### Dataset records
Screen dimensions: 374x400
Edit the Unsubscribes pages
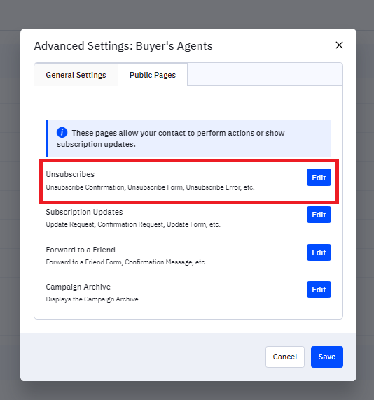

--

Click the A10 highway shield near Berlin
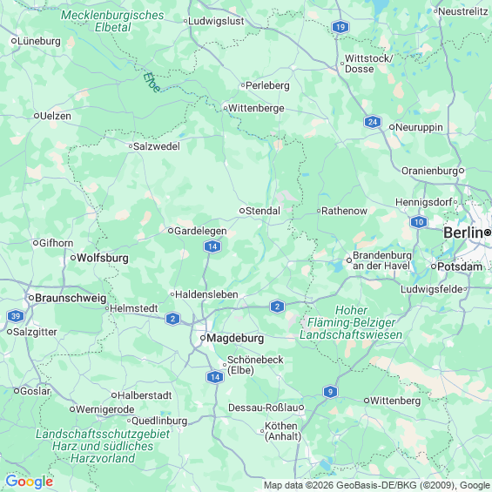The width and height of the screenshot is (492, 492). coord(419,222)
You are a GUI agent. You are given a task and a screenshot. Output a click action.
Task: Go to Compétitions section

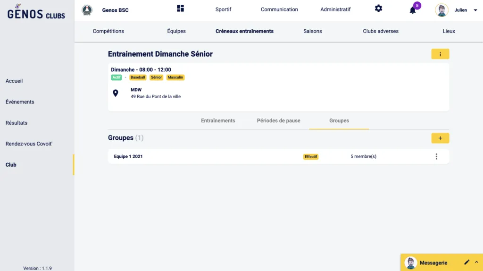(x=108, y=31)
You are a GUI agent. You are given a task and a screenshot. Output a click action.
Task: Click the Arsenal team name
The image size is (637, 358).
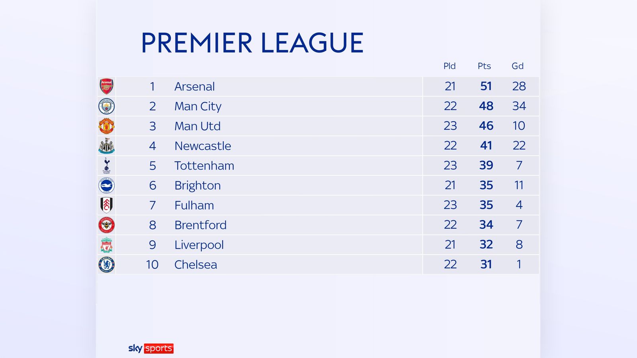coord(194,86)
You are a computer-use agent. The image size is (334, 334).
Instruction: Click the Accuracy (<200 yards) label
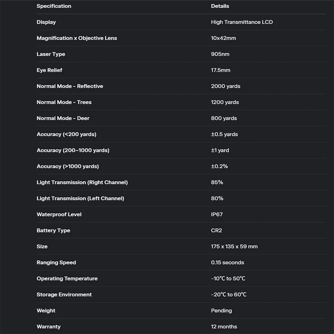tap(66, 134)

### Work order
Could you restate word for word the lines above from the one containing "Screen dimensions: 374x400" through the one containing "Edit the Unsubscribes pages", both included, and nothing else?

### The answer
Screen dimensions: 374x400
Edit the Unsubscribes pages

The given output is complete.